“O que aconteceu é bastante grave, é um atentado à sociedade brasileira, não apenas à própria história do Congresso”. Esta é a avaliação do cientista político e professor Francisco Fonseca, sobre a aprovação da chamada Proposta de Emenda à Constituição (PEC) da Blindagem. Ele destaca a reviravolta em torno do voto secreto: na terça-feira (16), os deputados derrubaram a manobra, mas, nesta quarta (17), ela foi restaurada.
“É tanta blindagem, ocultação, opacidade, que [o voto] precisa ser secreto também. Quem vota favoravelmente a acobertar um crime de um parlamentar precisa esconder o próprio voto”, critica Fonseca. “Contraria os princípios mais elementares da democracia, da República, que é o poder público em público”, complementa. A PEC propõe restringir investigações e processos contra parlamentares, criando mecanismos para dificultar punições judiciais por crimes.
O professor esclarece que a proposta não é uma garantia de imunidade parlamentar, mas sim um salvo-conduto para a impunidade irrestrita. “Não é à toa que os críticos apelidaram a ‘blindagem’ de ‘bandidagem’. Isso não é sem motivo: protege o trabalho escravo, a corrupção, a associação com o crime organizado. Tudo isso fica blindado”, explica. “O Congresso brasileiro é constituído por um grupo altamente conservador e uma parte deste grupo vinculado a negócios escuros quer se proteger”, denuncia.
Fonseca lembra que o projeto alcança até as chamadas emendas Pix, repasses sem transparência que driblam a fiscalização, facilitando gastos inadequados e ineficientes, impropriedade administrativa e corrupção por parte de municípios e estados. Esses recursos movimentam cerca de R$ 50 bilhões, previstos no Orçamento da União para 2025. “Blinda todas as formas completamente ilegais, imorais da moralidade pública”, repudia.

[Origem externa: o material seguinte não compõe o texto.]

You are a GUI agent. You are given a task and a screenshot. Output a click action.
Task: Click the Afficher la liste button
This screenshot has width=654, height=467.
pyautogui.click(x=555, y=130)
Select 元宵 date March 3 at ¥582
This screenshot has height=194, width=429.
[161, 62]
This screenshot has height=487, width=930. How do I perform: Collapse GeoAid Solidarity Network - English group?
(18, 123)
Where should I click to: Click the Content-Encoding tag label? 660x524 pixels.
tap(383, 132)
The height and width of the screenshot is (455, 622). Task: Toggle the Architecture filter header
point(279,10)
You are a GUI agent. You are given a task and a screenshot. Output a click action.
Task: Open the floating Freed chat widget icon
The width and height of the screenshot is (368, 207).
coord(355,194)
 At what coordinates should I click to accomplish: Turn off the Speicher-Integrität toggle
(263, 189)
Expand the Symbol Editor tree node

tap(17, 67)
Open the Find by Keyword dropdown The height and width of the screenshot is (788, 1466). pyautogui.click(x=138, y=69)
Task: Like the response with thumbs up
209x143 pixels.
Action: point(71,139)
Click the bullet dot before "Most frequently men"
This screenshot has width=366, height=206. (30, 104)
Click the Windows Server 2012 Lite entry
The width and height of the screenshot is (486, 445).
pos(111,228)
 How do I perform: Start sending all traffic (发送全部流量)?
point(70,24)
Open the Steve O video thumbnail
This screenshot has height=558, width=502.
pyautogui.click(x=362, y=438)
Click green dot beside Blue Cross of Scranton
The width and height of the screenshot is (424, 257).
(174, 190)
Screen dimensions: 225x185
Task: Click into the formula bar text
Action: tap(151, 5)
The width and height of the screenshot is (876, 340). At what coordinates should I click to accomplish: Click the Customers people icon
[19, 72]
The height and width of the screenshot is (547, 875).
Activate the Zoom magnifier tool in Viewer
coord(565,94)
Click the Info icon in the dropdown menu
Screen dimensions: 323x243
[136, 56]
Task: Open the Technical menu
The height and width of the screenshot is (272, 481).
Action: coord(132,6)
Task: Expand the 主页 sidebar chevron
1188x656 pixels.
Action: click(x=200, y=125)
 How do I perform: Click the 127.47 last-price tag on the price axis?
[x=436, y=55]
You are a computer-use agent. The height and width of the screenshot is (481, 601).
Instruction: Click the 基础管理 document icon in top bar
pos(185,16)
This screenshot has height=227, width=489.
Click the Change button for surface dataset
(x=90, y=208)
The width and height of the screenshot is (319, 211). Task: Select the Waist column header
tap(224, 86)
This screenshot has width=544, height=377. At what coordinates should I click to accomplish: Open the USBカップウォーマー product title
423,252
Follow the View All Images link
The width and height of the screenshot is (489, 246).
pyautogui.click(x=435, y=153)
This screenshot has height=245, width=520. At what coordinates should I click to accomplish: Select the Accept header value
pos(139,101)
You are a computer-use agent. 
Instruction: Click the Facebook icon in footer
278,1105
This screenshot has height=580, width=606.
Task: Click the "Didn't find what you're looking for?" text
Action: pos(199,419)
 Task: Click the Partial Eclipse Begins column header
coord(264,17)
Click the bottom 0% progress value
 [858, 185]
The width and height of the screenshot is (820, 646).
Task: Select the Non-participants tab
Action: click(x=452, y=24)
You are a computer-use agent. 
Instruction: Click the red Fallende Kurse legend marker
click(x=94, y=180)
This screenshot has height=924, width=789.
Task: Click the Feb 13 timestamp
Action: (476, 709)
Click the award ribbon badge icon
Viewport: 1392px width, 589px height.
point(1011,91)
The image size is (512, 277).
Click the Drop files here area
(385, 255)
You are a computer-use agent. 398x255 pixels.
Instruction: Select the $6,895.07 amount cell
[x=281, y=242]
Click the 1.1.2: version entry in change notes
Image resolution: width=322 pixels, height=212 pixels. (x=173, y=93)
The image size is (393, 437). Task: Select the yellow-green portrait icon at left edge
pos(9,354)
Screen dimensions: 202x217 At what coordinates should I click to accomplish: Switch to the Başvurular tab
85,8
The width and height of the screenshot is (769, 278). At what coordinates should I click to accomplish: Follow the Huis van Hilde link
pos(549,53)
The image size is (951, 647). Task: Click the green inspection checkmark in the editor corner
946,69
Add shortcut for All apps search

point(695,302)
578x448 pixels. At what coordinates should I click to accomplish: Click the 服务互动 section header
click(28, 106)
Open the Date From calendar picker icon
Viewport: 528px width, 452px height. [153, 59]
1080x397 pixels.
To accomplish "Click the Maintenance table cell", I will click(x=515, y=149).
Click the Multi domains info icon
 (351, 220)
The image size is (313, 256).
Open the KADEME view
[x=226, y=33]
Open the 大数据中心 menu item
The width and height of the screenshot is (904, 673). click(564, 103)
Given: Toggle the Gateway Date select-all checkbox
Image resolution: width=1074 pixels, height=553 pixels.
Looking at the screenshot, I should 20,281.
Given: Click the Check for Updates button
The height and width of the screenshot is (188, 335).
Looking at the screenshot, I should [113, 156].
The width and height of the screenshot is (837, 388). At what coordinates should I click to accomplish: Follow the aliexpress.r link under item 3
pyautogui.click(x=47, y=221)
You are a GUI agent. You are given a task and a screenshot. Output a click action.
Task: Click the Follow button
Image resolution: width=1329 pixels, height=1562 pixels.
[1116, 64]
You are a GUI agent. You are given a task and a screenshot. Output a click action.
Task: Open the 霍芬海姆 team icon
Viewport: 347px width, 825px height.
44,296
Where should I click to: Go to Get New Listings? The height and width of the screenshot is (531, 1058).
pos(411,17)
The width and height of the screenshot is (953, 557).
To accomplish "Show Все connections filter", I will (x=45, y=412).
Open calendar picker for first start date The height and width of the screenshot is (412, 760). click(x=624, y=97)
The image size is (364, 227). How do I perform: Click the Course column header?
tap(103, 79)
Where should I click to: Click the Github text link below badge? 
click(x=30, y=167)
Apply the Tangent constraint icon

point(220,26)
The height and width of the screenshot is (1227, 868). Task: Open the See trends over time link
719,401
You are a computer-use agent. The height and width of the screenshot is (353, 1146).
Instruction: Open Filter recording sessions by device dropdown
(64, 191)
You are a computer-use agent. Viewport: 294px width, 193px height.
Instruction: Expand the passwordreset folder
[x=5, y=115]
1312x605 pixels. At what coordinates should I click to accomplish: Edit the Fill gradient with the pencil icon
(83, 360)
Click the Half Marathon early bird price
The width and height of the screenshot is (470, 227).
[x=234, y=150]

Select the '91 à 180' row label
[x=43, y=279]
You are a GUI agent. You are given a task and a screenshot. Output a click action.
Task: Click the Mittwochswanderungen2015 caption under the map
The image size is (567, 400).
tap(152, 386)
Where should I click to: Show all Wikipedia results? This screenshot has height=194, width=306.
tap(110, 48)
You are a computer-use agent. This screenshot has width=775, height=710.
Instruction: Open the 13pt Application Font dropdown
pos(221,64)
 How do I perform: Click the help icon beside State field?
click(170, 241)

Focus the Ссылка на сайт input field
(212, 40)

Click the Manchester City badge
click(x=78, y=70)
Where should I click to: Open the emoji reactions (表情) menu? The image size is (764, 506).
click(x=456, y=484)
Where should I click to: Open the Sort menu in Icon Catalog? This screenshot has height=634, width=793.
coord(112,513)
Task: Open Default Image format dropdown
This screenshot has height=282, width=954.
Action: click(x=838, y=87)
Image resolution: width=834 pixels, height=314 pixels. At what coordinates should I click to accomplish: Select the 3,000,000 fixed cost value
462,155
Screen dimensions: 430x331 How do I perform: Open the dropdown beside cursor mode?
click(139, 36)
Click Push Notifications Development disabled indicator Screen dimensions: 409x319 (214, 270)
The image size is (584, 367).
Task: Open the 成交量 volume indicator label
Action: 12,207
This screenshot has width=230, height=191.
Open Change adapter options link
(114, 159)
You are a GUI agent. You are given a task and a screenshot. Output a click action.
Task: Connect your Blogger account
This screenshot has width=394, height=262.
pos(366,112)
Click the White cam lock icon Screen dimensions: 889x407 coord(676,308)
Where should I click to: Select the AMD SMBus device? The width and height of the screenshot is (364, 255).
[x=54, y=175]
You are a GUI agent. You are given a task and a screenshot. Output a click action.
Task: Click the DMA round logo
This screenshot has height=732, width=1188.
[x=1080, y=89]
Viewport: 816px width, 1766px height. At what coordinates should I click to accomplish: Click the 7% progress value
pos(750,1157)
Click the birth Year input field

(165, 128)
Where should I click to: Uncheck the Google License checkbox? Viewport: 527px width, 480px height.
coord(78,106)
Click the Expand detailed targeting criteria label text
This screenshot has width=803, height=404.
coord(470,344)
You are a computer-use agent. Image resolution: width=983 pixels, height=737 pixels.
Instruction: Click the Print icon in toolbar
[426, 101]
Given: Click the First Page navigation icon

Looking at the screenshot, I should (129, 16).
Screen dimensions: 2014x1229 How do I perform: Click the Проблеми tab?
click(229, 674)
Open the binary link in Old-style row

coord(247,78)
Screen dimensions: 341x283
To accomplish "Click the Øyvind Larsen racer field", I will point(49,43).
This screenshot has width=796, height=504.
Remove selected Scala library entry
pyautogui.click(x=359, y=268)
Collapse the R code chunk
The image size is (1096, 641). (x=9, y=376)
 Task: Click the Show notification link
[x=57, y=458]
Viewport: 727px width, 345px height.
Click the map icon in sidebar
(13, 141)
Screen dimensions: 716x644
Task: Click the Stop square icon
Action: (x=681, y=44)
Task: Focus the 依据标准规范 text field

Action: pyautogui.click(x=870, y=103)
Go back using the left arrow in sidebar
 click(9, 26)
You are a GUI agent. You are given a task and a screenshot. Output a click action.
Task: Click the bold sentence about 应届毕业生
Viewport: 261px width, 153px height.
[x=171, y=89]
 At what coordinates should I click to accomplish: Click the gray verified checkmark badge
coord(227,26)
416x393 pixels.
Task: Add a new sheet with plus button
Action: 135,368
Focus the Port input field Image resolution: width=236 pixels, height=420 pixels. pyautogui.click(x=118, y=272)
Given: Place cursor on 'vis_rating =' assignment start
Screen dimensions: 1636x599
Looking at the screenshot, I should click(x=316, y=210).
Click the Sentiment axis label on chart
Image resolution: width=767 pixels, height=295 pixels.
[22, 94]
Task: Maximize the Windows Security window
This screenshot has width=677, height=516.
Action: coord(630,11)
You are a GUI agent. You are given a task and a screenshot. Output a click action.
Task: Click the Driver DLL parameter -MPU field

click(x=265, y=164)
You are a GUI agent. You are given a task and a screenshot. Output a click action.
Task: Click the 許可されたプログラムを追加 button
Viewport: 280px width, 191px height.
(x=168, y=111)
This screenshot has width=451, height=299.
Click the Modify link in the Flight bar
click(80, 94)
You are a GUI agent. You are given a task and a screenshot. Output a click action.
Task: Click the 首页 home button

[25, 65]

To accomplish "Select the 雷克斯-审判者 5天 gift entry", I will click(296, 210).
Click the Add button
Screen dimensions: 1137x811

Apesar do avanço na Câmara, o cientista político acredita que a medida deve ser vetada no Senado, diante de declarações do presidente da Casa, Davi Alcolumbre (União-AP), e do também senador Otto Alencar (PSD-BA), que comanda a Comissão de Constituição e Justiça.
“Bolsonaro usa hospital como refúgio político”
Fonseca também critica a forma como o ex-presidente Jair Bolsonaro (PL), condenado a mais de 27 anos de prisão por liderar a tentativa de golpe de Estado em 2022, tem utilizado sua condição de saúde no cenário político. Ele lembra que Bolsonaro, diagnosticado com câncer de pele, “sempre foi muito valentão nos seus discursos” mas, em momentos de fragilidade, recorre a hospitais como estratégia de autoproteção.
“O hospital, para ele, é um refúgio político”, avalia. Para o cientista, a condição de saúde não deveria impedir o ex-presidente de cumprir a pena determinada pelo Supremo Tribunal Federal (STF) em regime fechado. “Por mais que ele possa ter algumas dessas doenças, o fato é que nada impede dele cumprir a sua pena na Papuda”, diz.
Segundo Fonseca, Bolsonaro tenta transformar problemas médicos em pretexto para evitar a sua prisão. “A doença sempre foi, para o Bolsonaro, uma desculpa política quando ele estava vulnerável”, reforça.
“Se houver anistia, esperemos outro golpe”
O professor ainda foi enfático ao avaliar as tentativas da base bolsonarista e do Centrão de emplacar um projeto de anistia para os envolvidos nos atos golpistas de 8 de janeiro. Para ele, a medida fere a Constituição e representaria a repetição de um crime.
“Não faz nenhum sentido falar em anistia. Atentar contra o Estado Democrático de Direito não tem anistia. Está no texto constitucional. Propor a anistia é propor outro crime para manter aquele crime que não se consumou”, classifica.
Fonseca recorda que a história brasileira mostra os riscos desse caminho. “Quem tentou dar o golpe de Estado vai tentar dar novamente. Já vimos isso antes de 1964 [ditadura militar no Brasil]. Os golpistas foram anistiados e depois teve o golpe. Então, se houver anistia, esperemos outro golpe”, compara.